SAN FRANCISCO — Kofi Nartey said real estate is like a seven-layer dip — “When you start getting down to the beans and cheese, that’s when s**t starts getting good.”
Nartey, who transitioned from a successful acting career to business and real estate, told the Inman Connect crowd that his career didn’t really start to flourish until he cut back on the number of tools he was using. By deeply focusing on a few rather than getting surface-level benefits from many, he was able to grow.
Here are Nartey’s four tips for being effective without overextending yourself:
1. Seal your bucket
Nartey said he thinks of the mind like a bucket — you’re consistently working to fill it up, but there’s only so much room to work with. He said we forget about much of the information we take in, which means we are susceptible to losing important facts while retaining not-so-important ones.

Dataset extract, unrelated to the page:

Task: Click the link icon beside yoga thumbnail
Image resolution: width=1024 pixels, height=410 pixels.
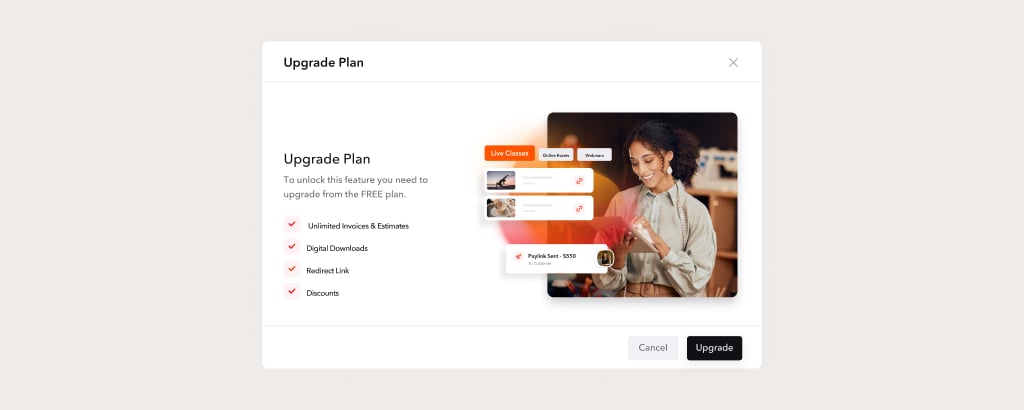Action: click(579, 181)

He suggests “sealing” your bucket and being careful to filter the daily flow of information to keep only what’s important to your business.
2. Dull the shiny object
“We’re all looking for the next shiny object, right?” Nartey said. “We feel like we need the next thing before we can move forward.”

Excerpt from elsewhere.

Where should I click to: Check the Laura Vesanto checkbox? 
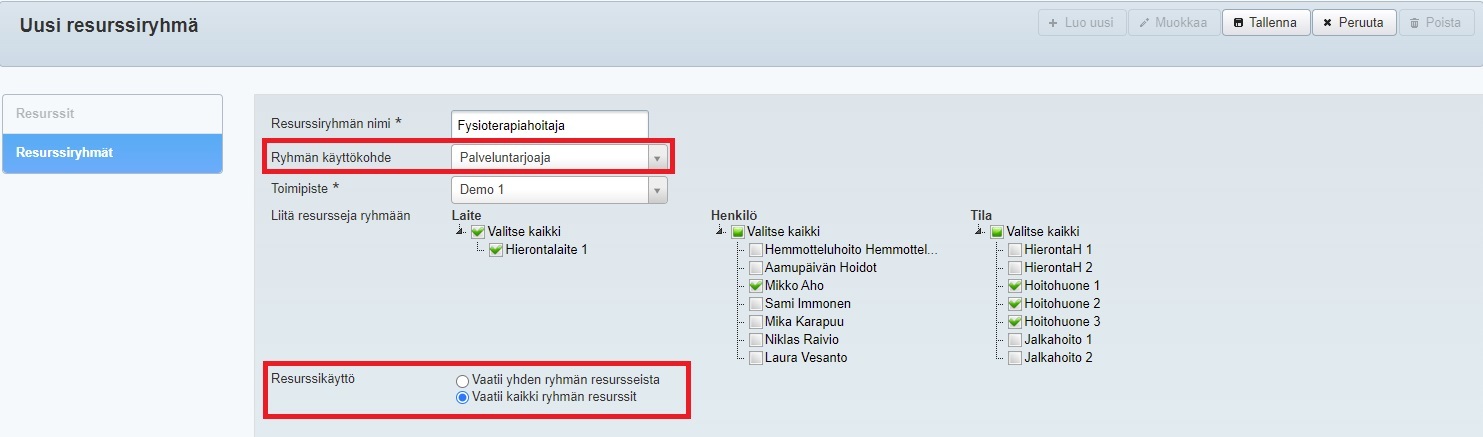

Instead of constantly looking for what’s next, Nartey said real estate professionals need to use their “shiny objects” until they go dull. “Whatever you decide to opt into, go deep with that vendor,” he said. “Don’t just use the surface level products.”
3. Own the information
“It’s owning the information you already have,” Nartey said.
Instead of reading 15 books per year, Nartey reads three or four books about 10 times each. This method, he said, allows him to draw every piece of pertinent information out of the book and gives him ample time to utilize and master those tips.
4. Use static and dynamic tools
Nartey defines static tools as tools that “must stay the same.” For example, the MLS and your individual brand are static tools. “We’re not getting away from [the MLS],” he said excitedly. “And, your brand is your commitment to your clients.”
“Are you delivering on that offering?” he added. “Your marketing may change, but the brand should stay the same.”
Nartey defines dynamic tools as tools that can be adopted and swapped out over time. “Adopt improvements but don’t shift entirely,” he said.
Here are Nartey’s three favorite dynamic tools:
- Compass Collections: Provides a highly curated user experience.
- Deal Stacking: Nartey uses this methodology, which allows him to focus on the next deal that’s about to close by pouring a disproportionate amount of resources into that deal in order to get it over the finish line while letting other deals simmer.
- Pop Boardz: Provides a non-linear presentation experience that allows agents to anticipate client questions.
At the end of the day, Nartey said real estate professionals must “stay true to your brand promise.”
“Focus and finish,” he said. “Focus on small steps that lead to your larger goals.”